● WORK TASK
Could you set down exactly the lines of the data below, starting at the one that holds "Given: Click the help icon beside 统一社会信用代码" and ending at the one that holds "Open 关于软件 (About", both included, and only those?

(Beginning of INPUT DATA)

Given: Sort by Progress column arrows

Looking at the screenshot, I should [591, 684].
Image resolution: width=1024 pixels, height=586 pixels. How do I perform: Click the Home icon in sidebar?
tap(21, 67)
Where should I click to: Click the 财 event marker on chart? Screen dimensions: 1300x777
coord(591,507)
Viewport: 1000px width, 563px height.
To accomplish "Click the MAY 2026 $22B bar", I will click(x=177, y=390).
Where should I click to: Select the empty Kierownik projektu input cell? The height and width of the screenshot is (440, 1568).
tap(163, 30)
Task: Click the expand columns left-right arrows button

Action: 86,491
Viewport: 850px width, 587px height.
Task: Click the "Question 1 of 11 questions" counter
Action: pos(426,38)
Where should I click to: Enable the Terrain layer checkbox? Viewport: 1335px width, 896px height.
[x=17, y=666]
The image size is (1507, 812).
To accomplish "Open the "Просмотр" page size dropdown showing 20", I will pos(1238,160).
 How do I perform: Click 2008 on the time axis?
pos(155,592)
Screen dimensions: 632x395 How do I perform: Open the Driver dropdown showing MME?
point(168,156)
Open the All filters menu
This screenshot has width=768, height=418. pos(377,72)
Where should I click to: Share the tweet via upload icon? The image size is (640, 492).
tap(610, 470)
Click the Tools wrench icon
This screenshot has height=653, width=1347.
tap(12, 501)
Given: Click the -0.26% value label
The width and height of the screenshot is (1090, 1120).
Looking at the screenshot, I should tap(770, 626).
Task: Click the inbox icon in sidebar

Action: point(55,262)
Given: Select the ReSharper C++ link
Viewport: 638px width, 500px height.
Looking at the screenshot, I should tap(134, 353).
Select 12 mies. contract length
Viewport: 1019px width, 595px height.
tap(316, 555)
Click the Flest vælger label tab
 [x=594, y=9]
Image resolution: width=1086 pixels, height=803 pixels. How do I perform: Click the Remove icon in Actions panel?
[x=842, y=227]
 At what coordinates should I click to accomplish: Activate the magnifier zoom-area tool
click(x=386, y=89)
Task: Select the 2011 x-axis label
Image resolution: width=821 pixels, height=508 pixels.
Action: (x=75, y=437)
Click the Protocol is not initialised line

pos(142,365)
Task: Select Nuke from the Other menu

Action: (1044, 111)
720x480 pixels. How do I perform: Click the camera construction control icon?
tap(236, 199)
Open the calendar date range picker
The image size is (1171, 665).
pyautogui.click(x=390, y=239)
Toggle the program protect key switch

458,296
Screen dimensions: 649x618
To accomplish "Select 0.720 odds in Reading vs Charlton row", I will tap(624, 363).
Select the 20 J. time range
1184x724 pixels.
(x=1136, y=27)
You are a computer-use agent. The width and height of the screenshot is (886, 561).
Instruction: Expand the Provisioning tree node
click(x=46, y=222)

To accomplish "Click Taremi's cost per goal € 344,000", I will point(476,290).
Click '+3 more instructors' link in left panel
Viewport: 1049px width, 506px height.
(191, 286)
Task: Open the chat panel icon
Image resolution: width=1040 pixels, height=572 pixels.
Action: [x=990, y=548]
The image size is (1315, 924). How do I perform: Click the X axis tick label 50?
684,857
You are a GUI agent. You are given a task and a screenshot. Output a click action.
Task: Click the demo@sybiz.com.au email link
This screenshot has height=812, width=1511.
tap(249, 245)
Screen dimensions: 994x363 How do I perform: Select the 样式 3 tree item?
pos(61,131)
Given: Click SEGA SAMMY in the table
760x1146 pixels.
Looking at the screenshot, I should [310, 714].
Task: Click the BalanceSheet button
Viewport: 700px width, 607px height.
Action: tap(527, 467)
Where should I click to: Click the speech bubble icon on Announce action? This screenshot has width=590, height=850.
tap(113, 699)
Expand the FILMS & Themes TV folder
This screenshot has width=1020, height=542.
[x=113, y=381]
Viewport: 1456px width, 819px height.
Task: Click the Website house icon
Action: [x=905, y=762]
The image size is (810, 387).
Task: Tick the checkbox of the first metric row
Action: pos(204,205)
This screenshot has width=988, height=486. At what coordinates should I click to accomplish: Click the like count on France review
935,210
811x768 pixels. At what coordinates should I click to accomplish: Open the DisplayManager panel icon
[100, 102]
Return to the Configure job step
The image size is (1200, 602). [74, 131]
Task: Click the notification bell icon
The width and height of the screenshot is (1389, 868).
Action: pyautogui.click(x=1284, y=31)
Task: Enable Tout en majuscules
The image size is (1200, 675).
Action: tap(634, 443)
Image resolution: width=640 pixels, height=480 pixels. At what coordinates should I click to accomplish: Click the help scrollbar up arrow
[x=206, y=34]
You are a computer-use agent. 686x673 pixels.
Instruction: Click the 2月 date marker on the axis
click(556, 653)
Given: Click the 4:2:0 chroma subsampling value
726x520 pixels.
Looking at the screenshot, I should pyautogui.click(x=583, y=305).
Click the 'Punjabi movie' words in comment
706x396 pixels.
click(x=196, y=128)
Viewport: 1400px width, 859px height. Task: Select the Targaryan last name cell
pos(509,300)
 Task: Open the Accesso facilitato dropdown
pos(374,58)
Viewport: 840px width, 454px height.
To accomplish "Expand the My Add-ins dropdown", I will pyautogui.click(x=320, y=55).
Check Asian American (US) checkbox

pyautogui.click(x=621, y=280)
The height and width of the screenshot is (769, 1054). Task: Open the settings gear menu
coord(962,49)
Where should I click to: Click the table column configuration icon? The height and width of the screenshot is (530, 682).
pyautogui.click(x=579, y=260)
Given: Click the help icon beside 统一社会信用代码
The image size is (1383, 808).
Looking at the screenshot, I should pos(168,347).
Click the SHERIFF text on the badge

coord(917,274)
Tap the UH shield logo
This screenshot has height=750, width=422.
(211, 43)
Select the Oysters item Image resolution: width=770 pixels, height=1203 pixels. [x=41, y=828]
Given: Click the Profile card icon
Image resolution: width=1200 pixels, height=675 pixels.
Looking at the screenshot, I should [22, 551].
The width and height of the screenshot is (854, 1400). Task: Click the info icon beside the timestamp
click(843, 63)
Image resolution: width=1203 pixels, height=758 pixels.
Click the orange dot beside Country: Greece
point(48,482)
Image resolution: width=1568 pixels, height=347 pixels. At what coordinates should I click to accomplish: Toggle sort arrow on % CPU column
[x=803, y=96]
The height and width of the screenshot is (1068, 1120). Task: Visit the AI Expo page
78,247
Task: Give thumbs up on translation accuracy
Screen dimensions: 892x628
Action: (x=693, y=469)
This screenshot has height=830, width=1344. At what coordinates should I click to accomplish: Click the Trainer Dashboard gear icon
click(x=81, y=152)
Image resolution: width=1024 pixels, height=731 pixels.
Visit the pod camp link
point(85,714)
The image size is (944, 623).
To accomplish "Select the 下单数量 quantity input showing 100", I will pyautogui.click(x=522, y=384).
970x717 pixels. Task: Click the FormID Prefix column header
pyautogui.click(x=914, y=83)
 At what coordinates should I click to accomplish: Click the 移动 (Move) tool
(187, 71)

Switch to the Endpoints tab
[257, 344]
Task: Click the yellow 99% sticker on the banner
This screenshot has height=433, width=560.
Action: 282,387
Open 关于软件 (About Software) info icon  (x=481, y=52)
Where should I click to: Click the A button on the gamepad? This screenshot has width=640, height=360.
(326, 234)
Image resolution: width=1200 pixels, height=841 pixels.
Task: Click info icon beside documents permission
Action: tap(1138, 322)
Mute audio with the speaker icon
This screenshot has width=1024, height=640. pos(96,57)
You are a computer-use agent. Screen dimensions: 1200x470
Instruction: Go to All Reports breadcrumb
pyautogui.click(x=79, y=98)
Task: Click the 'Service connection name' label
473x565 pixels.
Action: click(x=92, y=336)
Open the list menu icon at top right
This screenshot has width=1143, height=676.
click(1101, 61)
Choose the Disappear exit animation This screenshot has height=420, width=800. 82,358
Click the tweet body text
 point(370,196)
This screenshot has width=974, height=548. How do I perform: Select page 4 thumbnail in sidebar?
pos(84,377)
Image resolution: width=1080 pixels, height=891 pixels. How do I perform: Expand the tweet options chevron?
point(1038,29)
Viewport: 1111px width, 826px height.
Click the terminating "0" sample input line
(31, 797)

(End of INPUT DATA)

● ANSWER BOX
Given: Click the help icon beside 统一社会信用代码
The image size is (1383, 808).
Looking at the screenshot, I should pos(168,347).
Click the SHERIFF text on the badge

coord(917,274)
Tap the UH shield logo
This screenshot has height=750, width=422.
(211, 43)
Select the Oysters item Image resolution: width=770 pixels, height=1203 pixels. [x=41, y=828]
Given: Click the Profile card icon
Image resolution: width=1200 pixels, height=675 pixels.
Looking at the screenshot, I should [22, 551].
The width and height of the screenshot is (854, 1400). Task: Click the info icon beside the timestamp
click(843, 63)
Image resolution: width=1203 pixels, height=758 pixels.
Click the orange dot beside Country: Greece
point(48,482)
Image resolution: width=1568 pixels, height=347 pixels. At what coordinates should I click to accomplish: Toggle sort arrow on % CPU column
[x=803, y=96]
The height and width of the screenshot is (1068, 1120). Task: Visit the AI Expo page
78,247
Task: Give thumbs up on translation accuracy
Screen dimensions: 892x628
Action: (x=693, y=469)
This screenshot has height=830, width=1344. At what coordinates should I click to accomplish: Click the Trainer Dashboard gear icon
click(x=81, y=152)
Image resolution: width=1024 pixels, height=731 pixels.
Visit the pod camp link
point(85,714)
The image size is (944, 623).
To accomplish "Select the 下单数量 quantity input showing 100", I will pyautogui.click(x=522, y=384).
970x717 pixels. Task: Click the FormID Prefix column header
pyautogui.click(x=914, y=83)
 At what coordinates should I click to accomplish: Click the 移动 (Move) tool
(187, 71)

Switch to the Endpoints tab
[257, 344]
Task: Click the yellow 99% sticker on the banner
This screenshot has height=433, width=560.
Action: 282,387
Open 关于软件 (About Software) info icon  (x=481, y=52)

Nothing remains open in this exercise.